The King Bird was a single bay biplane with wings of rectangular plan. The areas of the upper and lower wings were equal but the lower span was 3 ft greater as they were attached to the fuselage rather than joined directly. They were braced together by inward-leaning, parallel pairs of interplane struts and supported over the fuselage on short, inverted-V cabane struts, producing a 5 ft gap with 10 in stagger. Only the lower wing was set with dihedral (3°). Ailerons on upper and lower wings were externally interconnected.

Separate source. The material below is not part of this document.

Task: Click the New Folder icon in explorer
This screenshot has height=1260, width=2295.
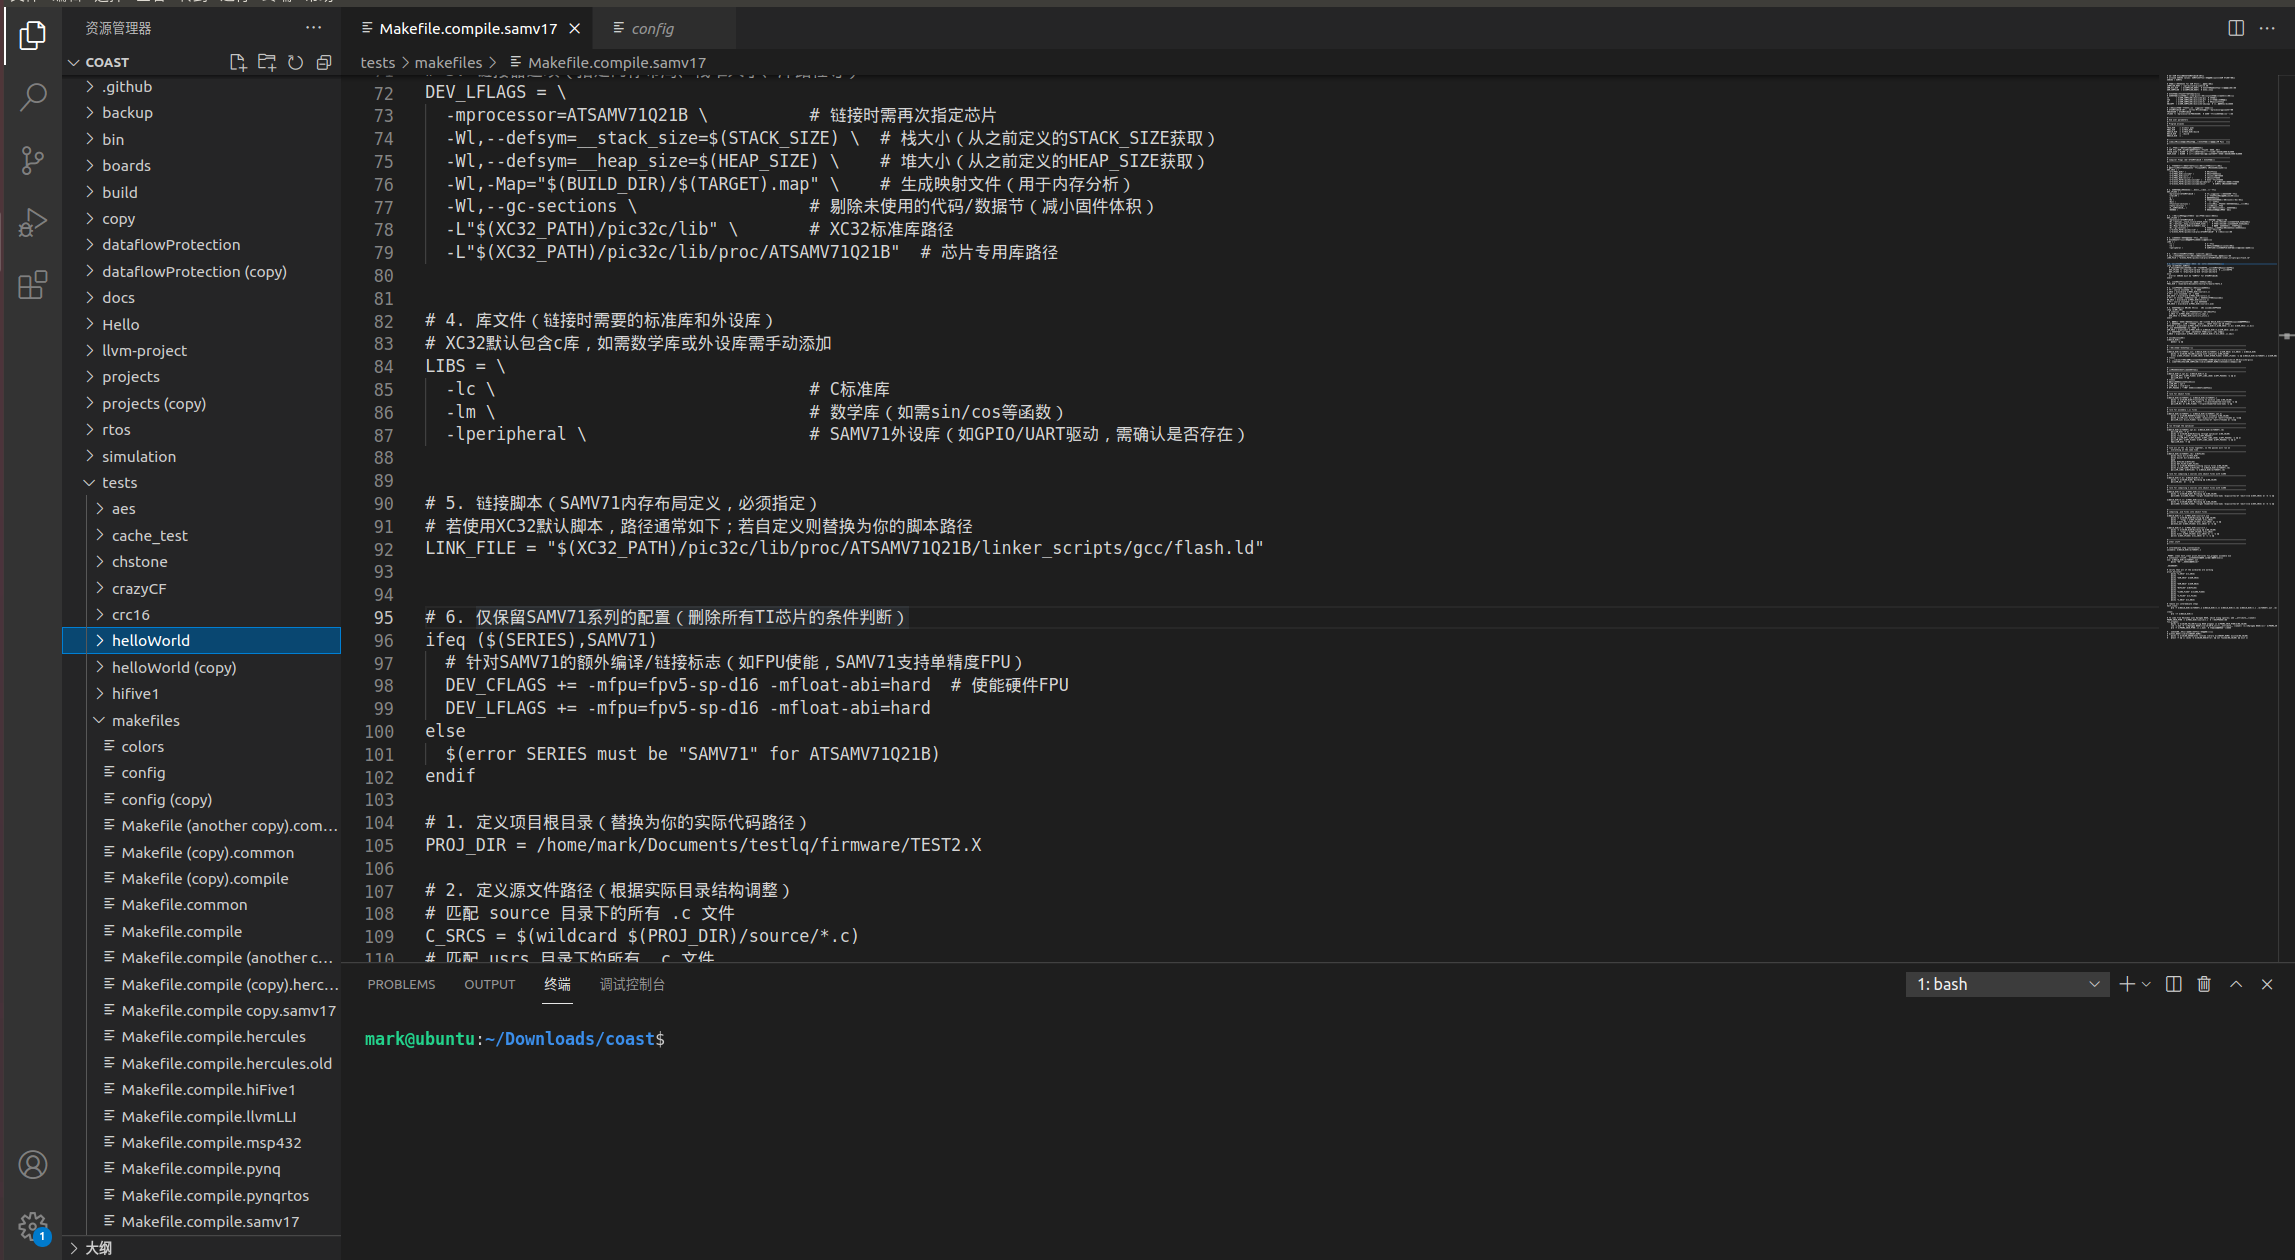Action: coord(266,62)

The King Bird's fuselage had a welded steel tube structure, with the engine on a bolt-on forward frame so that various types could be fitted. The prototype was equipped with a readily available Curtiss OX-5, a 90 hp, water-cooled V-8. Each bank of cylinder heads had its own cowling and long exhaust pipes extended away from and below the fuselage. There were two open cockpits, each with bench seats for two, the forward one under the upper trailing edge. It was normally flown from the port side, rear seat but a second set of controls could be added to the other rear seat for pilot training. The elevator was ground adjustable, though production aircraft would have offered an in-flight adjustable option. The rounded, balanced rudder also had a steel tube structure.

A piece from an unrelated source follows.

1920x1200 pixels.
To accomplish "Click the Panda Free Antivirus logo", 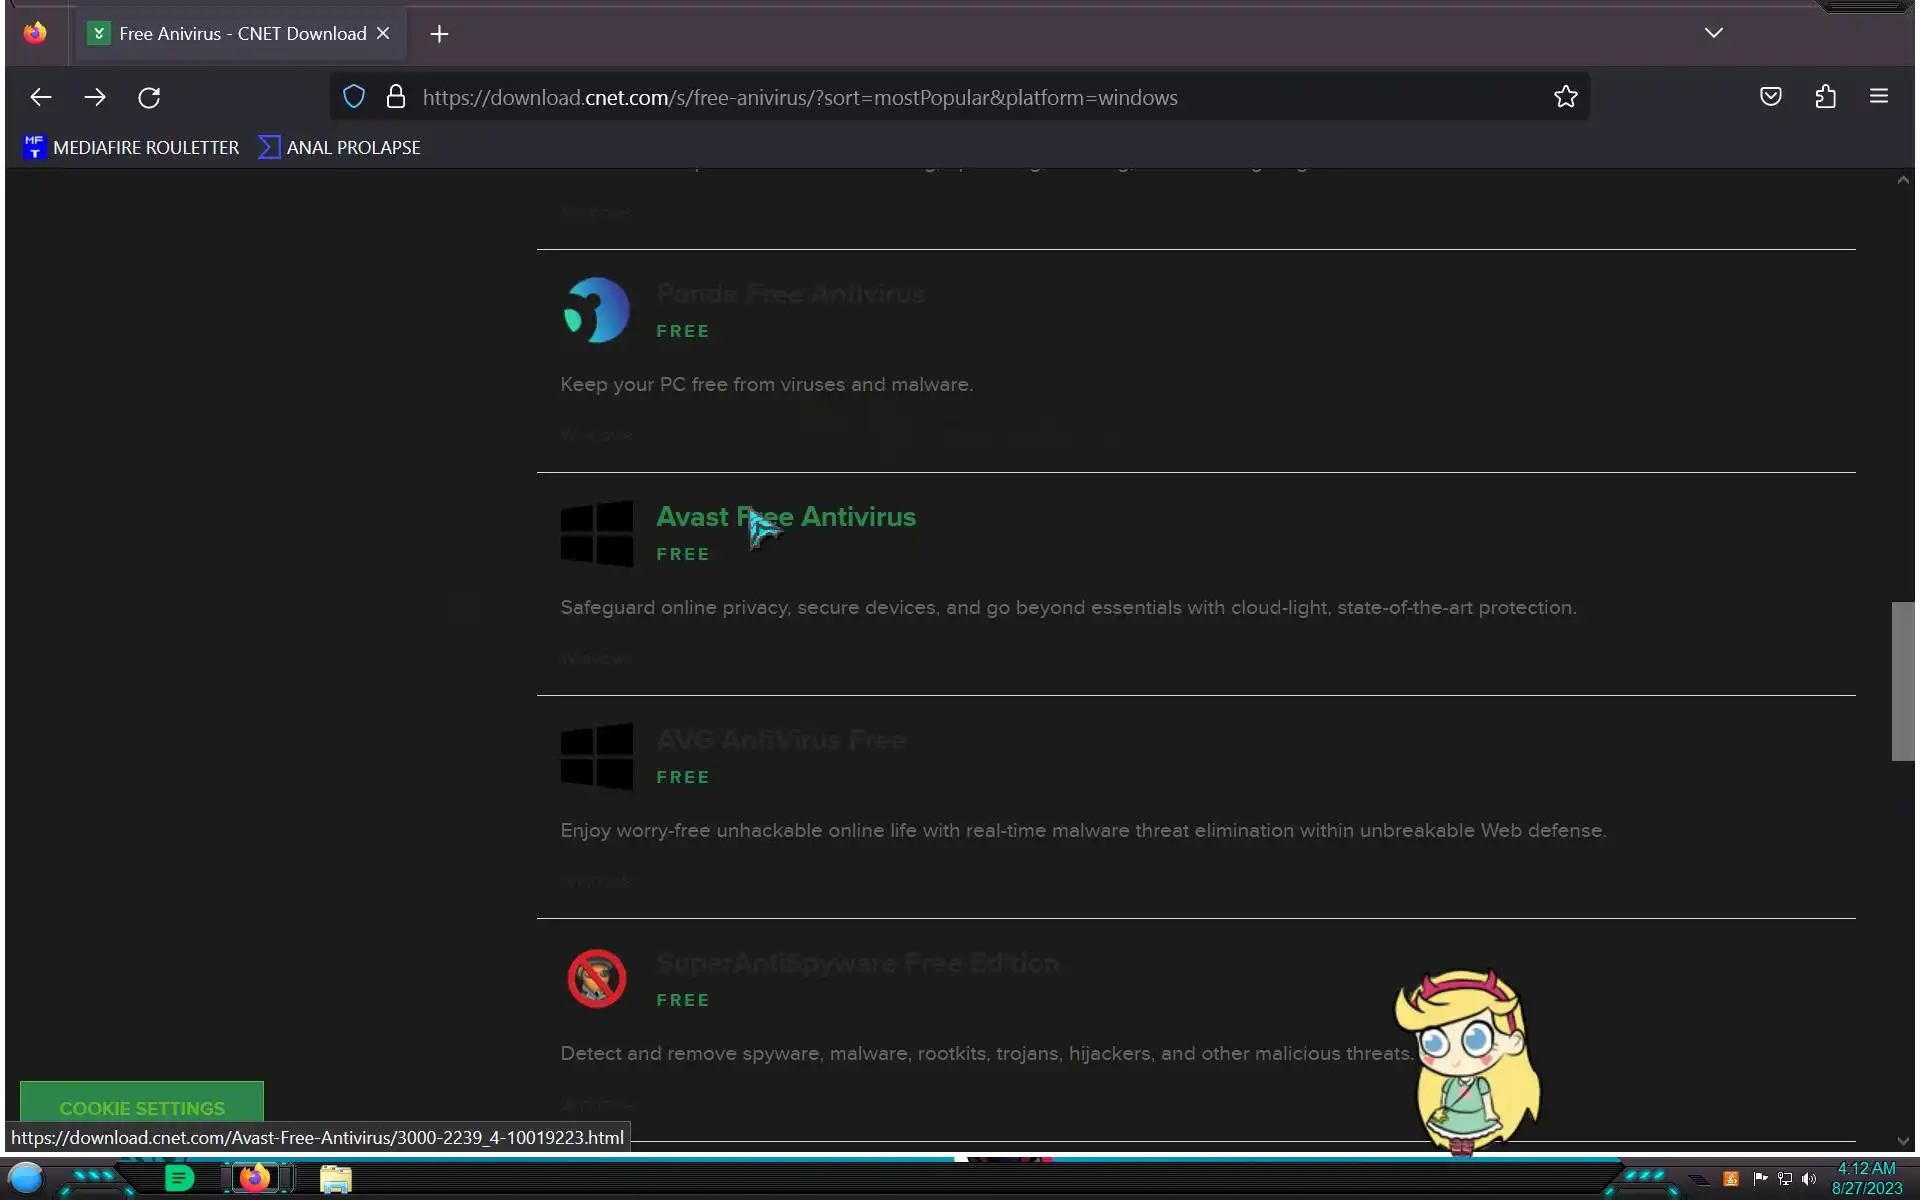I will pyautogui.click(x=597, y=310).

The King Bird's fixed undercarriage was conventional for the time, with wire-spoked, rubber-tyred wheels on a single axle which was mounted on short main legs with trailing drag struts.

==Operational history==

The King Bird was first flown before February 1927. By then it had been flown by several pilots, who commented on its good handling and quick rate of climb after take-off. Despite the good reports, only one was built.